Welsh World War I flying ace

Flight Lieutenant Robert Leslie Chidlaw-Roberts (9 May 1896 – 1 June 1989) was a Welsh World War I flying ace credited with ten aerial victories. During his aerial combat career, and in different dogfights, he engaged two famous German aces, he was one of the British pilots who downed Werner Voss, and on 9 January 1918, he shot down and killed Max Ritter von Müller.

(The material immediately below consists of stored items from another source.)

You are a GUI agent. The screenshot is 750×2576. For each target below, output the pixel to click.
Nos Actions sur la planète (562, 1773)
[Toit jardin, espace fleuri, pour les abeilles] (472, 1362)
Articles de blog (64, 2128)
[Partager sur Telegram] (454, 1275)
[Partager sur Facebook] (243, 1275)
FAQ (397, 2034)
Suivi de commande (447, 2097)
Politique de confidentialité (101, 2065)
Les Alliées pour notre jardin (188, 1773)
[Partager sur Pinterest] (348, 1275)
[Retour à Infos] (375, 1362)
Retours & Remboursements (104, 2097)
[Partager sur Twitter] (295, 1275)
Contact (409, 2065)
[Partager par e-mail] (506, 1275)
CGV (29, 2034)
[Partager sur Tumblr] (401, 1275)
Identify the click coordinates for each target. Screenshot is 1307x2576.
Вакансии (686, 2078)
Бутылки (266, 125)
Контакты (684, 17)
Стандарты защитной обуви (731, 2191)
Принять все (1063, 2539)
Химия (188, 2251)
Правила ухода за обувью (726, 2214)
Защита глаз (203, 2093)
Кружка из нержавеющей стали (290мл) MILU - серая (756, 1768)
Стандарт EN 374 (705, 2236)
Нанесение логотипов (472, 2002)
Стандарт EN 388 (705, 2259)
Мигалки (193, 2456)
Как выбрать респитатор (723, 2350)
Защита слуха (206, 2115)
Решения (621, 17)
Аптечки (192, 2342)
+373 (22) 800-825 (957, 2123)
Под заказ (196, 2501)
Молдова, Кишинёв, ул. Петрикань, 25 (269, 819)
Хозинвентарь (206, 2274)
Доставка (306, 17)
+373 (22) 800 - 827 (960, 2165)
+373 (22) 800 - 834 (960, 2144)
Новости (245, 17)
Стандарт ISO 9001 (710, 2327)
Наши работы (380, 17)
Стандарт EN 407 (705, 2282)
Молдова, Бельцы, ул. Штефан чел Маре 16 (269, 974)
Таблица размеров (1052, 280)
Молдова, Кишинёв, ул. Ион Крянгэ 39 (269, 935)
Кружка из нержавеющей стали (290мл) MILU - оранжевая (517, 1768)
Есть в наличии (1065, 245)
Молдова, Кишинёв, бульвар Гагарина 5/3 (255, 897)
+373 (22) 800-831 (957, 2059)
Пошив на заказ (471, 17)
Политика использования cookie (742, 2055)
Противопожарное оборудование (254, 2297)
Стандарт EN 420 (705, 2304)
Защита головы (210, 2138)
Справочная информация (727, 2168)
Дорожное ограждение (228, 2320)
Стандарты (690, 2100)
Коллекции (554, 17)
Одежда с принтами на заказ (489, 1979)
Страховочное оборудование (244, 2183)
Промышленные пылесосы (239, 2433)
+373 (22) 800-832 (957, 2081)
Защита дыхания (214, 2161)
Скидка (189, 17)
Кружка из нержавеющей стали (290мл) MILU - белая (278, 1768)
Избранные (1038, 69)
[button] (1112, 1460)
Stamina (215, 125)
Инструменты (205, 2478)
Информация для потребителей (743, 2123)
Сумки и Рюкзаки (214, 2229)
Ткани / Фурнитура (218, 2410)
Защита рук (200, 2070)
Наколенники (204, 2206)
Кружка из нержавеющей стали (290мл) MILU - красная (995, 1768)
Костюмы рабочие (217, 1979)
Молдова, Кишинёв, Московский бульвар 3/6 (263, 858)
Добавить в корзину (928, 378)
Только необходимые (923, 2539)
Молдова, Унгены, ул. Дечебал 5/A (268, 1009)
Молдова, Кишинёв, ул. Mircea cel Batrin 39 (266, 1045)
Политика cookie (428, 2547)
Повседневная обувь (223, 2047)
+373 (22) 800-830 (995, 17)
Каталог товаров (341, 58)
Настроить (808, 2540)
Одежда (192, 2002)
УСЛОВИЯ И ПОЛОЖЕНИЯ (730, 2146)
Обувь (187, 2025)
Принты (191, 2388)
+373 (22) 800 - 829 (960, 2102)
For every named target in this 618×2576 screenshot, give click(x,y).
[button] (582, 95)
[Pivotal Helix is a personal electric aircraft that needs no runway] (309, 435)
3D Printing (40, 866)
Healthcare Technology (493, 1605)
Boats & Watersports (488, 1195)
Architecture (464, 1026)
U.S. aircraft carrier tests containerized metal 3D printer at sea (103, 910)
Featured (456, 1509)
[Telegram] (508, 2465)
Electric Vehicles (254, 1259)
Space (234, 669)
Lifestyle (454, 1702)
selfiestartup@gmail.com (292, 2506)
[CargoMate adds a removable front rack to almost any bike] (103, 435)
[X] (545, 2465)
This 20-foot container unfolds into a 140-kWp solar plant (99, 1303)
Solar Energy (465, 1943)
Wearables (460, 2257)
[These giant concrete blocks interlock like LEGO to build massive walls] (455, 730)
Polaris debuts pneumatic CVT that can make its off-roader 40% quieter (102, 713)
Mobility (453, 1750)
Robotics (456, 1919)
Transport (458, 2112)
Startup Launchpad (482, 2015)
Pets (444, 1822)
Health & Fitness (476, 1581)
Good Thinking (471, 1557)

He also served in the Royal Air Force during and after World War II.

==Biography==
===Early life===
Robert Leslie Chidlaw-Roberts was born in Tywyn, Merionethshire on 9 May 1896 to John Chidlaw-Roberts (1859–1910) and his wife Matilda Eleanor (1867–1951). His mother was a daughter of noted Welsh antiquary John Pughe (Ioan ab Hu Feddyg, 1814–74).

===World War I===
Chidlaw-Roberts attended the Royal Military College, Sandhurst, and from there was commissioned as a second lieutenant in the Hampshire Regiment on 16 June 1915. He was seconded to the Royal Flying Corps on 21 October 1915, as a flying officer (observer). His first aerial duty was six months spent as an observer/gunner with No. 2 Squadron RFC. He then underwent pilot training, receiving the Royal Aero Club Aviator's Certificate No. 2527 on 23 January 1916, and on 21 April 1916 he was appointed a flying officer.

Chidlaw-Roberts served in No. 18 Squadron RFC from 18 May to 4 December 1916 as a Royal Aircraft Factory FE.2b pilot; During this stretch, he also received promotion to the temporary rank of lieutenant on 1 September 1916.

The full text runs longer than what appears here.